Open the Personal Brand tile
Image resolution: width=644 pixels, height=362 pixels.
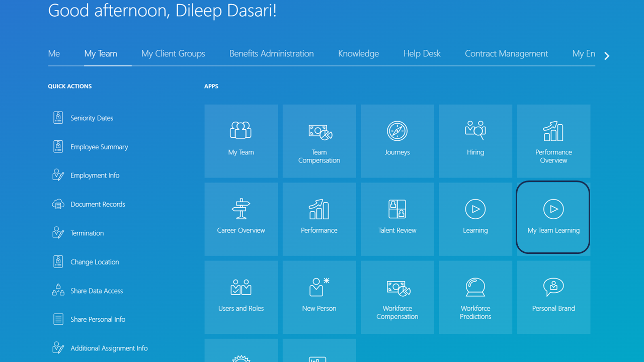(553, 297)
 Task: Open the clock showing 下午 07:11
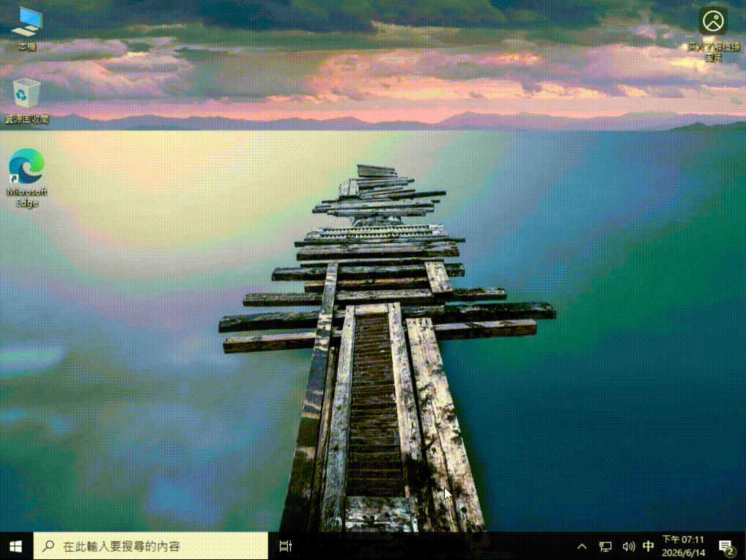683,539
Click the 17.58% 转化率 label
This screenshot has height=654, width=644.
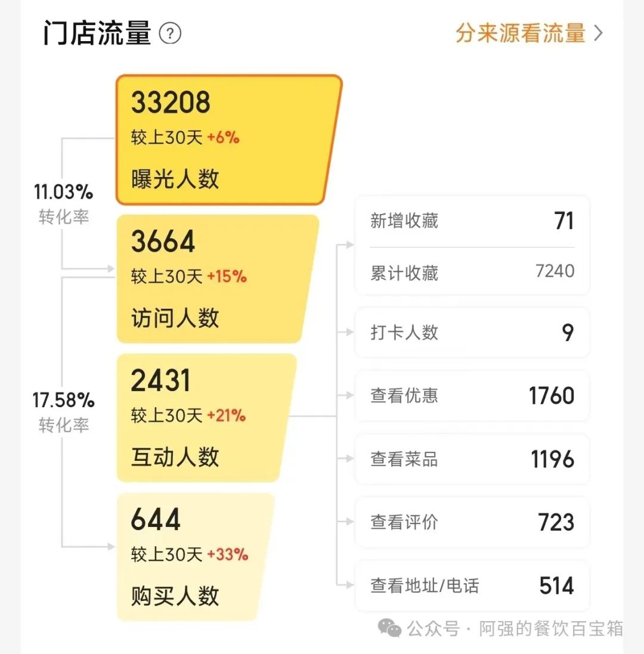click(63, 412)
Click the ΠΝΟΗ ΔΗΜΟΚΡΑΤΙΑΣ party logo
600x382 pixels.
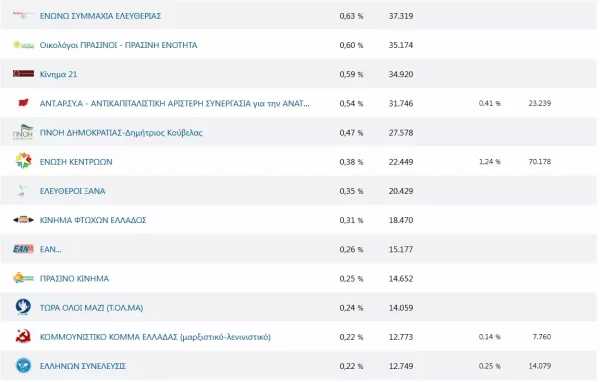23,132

==========

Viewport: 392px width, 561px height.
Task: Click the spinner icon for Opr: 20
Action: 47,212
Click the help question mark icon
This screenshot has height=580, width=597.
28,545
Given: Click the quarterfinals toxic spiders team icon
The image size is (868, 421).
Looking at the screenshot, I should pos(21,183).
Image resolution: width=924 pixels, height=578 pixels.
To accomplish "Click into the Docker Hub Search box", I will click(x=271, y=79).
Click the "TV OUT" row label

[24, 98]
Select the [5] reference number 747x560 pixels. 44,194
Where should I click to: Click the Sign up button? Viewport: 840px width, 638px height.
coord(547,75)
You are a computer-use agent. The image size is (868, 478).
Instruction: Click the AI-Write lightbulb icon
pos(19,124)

==========

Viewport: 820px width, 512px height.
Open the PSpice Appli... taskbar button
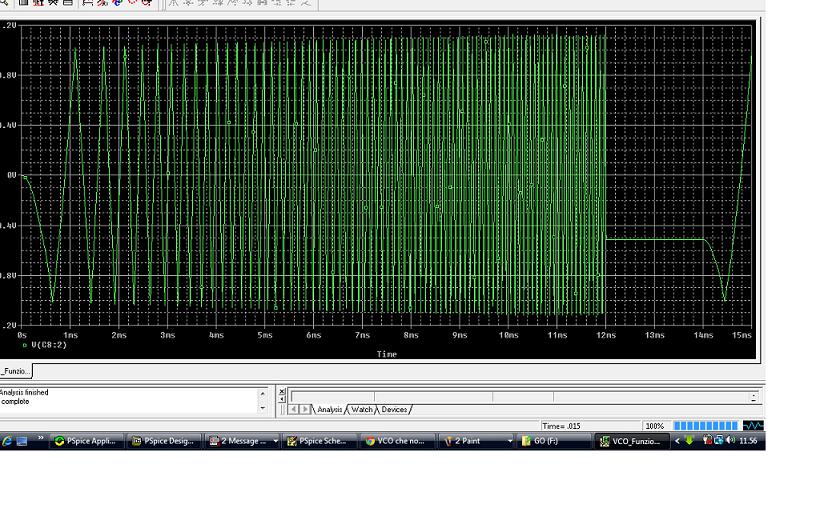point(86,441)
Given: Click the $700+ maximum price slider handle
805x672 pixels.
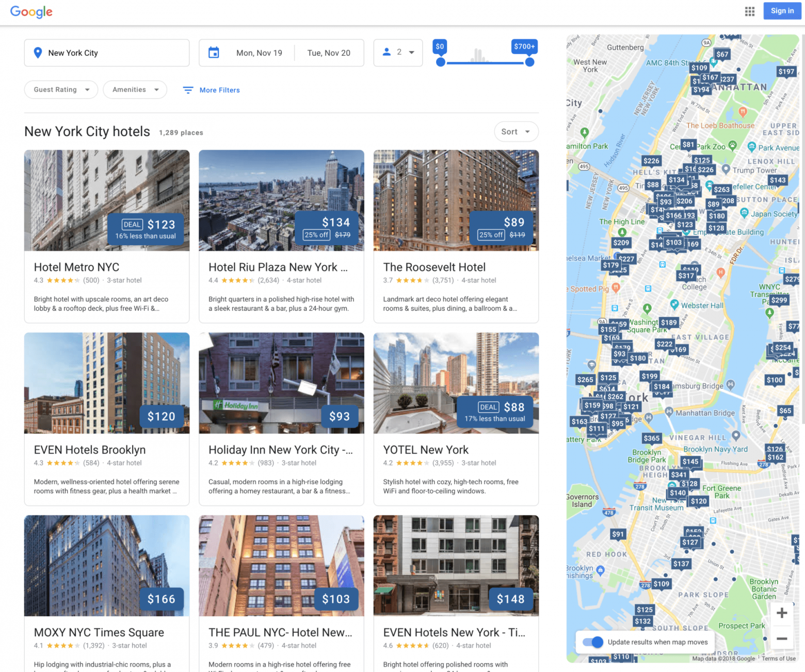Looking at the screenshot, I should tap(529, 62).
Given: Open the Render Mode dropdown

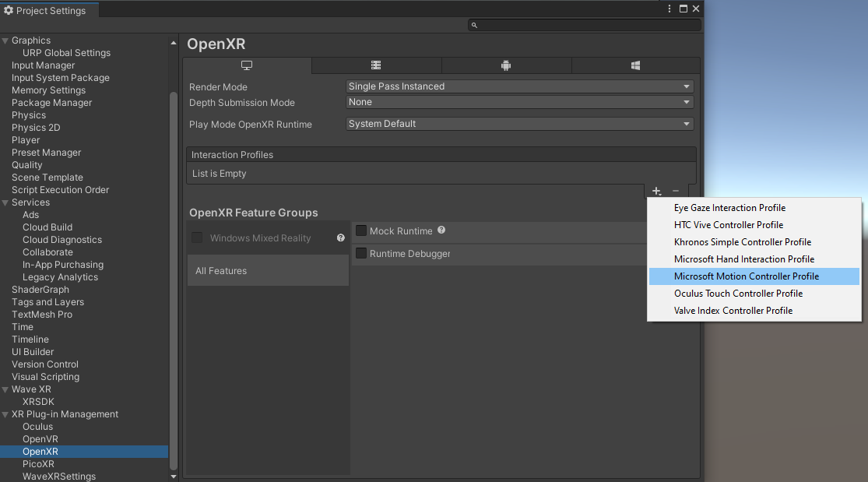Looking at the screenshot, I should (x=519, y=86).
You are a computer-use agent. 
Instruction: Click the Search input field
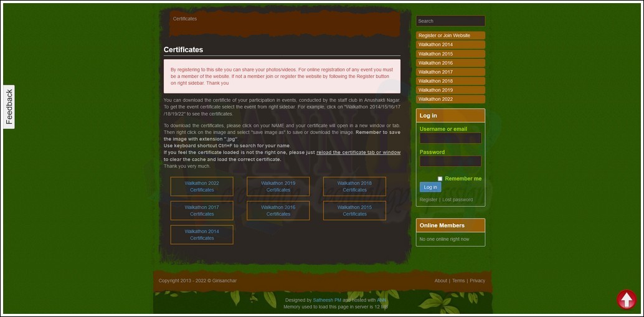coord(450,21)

==========

#### What to do
Return the items above word for word, starting with the line that contains "Viewport: 820px width, 512px height." and going on through the line that contains "Looking at the screenshot, I should (x=519, y=86).". Leave the pictures out of your answer.

#### Result of the exercise
Viewport: 820px width, 512px height.
Open the PSpice Appli... taskbar button
point(86,441)
Given: Click the $700+ maximum price slider handle
805x672 pixels.
Looking at the screenshot, I should tap(529, 62).
Given: Open the Render Mode dropdown

Looking at the screenshot, I should (x=519, y=86).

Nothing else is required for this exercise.